BEGIN
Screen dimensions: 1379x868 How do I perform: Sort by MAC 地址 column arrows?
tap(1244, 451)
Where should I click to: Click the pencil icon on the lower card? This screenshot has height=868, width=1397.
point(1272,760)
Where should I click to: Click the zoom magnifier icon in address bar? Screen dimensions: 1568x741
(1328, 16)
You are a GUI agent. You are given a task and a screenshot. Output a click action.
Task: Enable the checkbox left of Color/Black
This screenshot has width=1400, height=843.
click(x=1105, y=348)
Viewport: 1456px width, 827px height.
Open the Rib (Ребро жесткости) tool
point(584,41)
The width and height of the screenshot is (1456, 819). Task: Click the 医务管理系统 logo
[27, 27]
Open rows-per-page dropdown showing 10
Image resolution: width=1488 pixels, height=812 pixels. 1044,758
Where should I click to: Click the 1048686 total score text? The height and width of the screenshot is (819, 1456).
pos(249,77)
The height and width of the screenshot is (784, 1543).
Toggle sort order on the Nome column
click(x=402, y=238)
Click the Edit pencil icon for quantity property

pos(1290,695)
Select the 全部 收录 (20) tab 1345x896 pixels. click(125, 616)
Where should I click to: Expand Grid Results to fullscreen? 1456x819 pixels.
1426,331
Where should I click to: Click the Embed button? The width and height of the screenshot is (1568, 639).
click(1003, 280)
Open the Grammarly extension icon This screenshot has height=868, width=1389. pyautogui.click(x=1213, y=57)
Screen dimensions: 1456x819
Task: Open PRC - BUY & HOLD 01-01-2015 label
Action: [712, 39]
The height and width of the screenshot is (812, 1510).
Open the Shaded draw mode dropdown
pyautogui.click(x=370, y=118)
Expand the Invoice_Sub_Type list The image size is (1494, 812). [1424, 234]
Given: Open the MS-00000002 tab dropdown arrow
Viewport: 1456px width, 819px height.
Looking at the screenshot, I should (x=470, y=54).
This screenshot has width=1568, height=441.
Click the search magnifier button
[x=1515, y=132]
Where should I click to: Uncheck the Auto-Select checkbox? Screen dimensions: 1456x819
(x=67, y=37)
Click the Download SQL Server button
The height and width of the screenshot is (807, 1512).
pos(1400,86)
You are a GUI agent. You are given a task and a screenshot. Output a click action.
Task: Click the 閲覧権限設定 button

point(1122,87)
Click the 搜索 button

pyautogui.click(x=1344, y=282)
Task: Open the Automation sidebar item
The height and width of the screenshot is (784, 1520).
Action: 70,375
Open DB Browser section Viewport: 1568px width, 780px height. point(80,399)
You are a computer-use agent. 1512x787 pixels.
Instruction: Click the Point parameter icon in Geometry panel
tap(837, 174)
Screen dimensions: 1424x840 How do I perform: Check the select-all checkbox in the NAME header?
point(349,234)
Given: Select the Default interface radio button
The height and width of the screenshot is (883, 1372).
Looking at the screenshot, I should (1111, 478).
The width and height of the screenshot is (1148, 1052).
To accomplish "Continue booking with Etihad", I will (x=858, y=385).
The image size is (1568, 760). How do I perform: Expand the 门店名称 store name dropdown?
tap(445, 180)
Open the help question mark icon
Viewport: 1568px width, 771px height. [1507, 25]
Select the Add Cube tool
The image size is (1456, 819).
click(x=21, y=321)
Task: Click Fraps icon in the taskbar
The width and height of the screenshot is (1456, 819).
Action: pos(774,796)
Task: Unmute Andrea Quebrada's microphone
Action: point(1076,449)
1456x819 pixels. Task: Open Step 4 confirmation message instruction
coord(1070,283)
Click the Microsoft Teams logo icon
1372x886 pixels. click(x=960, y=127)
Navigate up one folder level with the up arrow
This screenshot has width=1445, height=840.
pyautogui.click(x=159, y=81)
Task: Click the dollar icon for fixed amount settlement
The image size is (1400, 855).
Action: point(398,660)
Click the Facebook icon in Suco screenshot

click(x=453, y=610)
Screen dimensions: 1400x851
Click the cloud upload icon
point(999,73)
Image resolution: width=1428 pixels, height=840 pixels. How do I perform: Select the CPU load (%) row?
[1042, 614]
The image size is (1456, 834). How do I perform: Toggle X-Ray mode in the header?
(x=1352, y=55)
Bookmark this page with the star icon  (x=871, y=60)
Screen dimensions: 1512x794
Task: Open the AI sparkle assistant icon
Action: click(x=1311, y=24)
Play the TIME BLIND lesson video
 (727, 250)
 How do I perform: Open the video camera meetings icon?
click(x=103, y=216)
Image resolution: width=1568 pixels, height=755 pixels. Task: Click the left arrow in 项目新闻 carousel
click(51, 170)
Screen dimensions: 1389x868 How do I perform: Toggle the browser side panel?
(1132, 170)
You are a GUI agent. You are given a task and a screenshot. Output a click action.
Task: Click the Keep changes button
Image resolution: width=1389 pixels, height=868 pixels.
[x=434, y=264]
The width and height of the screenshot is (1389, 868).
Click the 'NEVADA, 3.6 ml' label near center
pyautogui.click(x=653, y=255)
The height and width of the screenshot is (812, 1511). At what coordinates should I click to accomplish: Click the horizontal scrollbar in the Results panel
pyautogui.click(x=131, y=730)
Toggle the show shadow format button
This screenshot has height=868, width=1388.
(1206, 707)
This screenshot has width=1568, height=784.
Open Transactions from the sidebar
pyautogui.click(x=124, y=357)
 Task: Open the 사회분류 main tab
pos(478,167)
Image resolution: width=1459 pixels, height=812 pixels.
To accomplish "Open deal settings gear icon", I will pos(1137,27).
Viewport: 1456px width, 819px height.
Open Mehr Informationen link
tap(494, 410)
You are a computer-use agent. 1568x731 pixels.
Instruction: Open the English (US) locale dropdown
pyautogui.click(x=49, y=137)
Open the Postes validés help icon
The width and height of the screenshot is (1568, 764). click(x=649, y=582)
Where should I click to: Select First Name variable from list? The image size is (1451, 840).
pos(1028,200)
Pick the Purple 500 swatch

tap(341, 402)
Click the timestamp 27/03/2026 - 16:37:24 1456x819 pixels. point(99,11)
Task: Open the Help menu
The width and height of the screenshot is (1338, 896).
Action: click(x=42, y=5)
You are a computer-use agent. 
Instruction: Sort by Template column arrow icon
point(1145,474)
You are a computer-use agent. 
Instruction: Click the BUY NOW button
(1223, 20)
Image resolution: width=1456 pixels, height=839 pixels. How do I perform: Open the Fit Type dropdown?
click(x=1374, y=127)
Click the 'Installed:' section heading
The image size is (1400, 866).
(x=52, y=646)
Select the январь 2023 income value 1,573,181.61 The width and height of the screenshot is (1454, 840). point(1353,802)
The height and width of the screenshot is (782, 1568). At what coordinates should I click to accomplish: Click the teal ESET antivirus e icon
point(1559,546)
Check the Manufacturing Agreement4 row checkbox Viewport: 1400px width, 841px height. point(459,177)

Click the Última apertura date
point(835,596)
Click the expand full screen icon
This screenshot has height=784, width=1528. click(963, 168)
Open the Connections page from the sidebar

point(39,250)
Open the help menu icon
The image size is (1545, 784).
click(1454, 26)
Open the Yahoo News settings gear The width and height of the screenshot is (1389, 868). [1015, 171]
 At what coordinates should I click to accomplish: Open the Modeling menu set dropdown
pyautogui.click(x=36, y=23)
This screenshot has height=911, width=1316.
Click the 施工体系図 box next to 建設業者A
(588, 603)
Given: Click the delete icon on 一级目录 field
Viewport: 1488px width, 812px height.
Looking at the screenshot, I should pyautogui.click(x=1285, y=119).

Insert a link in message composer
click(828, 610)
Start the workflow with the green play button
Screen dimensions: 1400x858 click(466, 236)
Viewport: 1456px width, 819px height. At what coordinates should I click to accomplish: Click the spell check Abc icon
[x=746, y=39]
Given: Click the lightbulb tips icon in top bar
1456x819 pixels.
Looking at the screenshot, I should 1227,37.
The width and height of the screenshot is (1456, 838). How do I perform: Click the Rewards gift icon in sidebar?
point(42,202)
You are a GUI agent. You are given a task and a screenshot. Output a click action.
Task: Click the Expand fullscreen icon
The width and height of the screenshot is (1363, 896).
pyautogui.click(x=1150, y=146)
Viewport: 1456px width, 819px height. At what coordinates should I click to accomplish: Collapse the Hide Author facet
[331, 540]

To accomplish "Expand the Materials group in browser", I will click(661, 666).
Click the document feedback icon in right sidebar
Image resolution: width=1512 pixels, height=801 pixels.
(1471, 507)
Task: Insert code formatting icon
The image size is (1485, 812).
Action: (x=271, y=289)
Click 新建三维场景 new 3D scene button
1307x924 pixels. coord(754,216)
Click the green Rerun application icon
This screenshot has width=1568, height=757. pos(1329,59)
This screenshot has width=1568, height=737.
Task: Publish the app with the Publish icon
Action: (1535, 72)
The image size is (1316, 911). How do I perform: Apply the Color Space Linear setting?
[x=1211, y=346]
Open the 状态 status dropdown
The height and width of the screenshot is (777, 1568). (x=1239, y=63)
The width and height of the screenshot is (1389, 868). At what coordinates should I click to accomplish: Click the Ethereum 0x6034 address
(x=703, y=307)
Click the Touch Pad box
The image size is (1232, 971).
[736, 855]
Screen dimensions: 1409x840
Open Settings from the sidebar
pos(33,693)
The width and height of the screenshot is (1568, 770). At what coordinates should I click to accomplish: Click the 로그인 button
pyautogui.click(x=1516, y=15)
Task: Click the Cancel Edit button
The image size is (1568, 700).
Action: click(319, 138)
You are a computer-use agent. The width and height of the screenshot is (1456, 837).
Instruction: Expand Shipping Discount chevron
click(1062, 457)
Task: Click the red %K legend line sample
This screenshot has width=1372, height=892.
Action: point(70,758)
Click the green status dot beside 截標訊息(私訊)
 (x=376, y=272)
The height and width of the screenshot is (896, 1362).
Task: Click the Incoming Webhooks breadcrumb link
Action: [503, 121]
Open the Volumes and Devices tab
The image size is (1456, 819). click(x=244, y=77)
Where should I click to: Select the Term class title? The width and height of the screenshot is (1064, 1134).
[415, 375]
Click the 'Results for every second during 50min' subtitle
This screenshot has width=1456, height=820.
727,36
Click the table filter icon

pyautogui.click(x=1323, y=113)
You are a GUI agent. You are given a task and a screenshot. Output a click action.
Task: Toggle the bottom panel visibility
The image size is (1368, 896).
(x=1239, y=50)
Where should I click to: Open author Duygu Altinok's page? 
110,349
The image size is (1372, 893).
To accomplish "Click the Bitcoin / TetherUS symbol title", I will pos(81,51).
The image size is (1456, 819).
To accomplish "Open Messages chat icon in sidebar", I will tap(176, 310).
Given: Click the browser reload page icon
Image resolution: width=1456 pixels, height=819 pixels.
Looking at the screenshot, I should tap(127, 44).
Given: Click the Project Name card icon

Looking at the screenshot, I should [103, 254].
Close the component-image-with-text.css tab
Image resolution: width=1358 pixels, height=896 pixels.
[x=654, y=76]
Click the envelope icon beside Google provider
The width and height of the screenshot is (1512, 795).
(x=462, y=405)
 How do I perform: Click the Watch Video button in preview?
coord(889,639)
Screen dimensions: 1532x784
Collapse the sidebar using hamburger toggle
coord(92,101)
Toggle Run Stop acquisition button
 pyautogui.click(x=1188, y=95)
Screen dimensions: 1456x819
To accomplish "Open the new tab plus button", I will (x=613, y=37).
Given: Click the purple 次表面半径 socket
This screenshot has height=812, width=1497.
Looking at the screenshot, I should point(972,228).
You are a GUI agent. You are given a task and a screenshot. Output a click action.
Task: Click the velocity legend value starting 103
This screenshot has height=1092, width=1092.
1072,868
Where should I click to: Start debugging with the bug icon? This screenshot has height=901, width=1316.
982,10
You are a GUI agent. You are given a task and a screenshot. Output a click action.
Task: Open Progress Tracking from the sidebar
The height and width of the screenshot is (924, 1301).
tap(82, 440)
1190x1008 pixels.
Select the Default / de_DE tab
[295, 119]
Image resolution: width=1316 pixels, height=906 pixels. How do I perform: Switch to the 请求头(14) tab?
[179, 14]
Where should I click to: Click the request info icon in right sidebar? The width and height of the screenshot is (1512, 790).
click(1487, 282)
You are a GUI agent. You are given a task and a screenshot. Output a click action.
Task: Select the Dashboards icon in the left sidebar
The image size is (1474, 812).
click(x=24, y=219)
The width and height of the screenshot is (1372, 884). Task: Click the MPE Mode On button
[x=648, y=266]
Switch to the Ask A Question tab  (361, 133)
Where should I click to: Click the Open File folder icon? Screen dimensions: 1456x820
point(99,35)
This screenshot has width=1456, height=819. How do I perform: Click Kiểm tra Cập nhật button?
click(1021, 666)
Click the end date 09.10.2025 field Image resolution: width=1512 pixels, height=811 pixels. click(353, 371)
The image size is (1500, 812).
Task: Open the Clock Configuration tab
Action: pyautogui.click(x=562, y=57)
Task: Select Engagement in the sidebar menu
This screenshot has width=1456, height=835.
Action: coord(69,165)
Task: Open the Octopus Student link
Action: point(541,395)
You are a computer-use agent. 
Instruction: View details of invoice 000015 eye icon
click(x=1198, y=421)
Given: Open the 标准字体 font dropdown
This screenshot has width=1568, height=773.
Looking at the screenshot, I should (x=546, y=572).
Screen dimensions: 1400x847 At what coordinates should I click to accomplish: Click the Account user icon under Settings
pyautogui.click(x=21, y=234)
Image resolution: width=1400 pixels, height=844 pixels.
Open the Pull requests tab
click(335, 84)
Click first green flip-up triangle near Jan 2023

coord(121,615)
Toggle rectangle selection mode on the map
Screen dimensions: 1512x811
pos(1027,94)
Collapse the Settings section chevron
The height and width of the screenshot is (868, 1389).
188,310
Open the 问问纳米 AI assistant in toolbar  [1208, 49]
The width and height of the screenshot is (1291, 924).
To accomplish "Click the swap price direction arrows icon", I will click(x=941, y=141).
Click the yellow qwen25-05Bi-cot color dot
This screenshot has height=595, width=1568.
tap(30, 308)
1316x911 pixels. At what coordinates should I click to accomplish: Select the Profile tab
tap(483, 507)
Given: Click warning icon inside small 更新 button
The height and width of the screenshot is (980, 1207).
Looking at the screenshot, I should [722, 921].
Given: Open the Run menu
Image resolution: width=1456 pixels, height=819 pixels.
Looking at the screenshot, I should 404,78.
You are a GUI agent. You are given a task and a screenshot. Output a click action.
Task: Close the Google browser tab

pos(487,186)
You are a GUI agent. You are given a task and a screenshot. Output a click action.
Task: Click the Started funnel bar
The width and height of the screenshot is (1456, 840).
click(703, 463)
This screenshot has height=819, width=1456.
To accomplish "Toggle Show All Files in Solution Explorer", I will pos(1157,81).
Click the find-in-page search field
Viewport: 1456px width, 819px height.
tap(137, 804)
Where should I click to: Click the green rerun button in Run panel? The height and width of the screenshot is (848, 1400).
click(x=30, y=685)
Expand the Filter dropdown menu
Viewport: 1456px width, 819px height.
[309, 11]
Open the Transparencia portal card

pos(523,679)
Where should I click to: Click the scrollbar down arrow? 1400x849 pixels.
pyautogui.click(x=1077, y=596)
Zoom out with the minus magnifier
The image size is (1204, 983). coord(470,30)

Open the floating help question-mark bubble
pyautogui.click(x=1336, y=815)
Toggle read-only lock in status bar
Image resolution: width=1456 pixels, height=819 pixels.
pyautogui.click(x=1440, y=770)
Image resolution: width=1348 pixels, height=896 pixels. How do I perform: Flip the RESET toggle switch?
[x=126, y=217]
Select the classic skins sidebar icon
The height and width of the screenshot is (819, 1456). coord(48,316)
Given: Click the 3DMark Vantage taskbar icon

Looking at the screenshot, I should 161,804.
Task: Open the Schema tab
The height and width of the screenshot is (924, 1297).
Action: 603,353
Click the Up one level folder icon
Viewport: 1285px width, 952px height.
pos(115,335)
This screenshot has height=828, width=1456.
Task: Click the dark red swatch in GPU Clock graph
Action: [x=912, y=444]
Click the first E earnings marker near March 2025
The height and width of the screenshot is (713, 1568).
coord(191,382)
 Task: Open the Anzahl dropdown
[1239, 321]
END
◆ YOUR TASK
Go through the material and copy each line in which the word "gear" occurs.

◆ FINISHED TASK
To accomplish "Open deal settings gear icon", I will pos(1137,27).
Open the Yahoo News settings gear The width and height of the screenshot is (1389, 868). [1015, 171]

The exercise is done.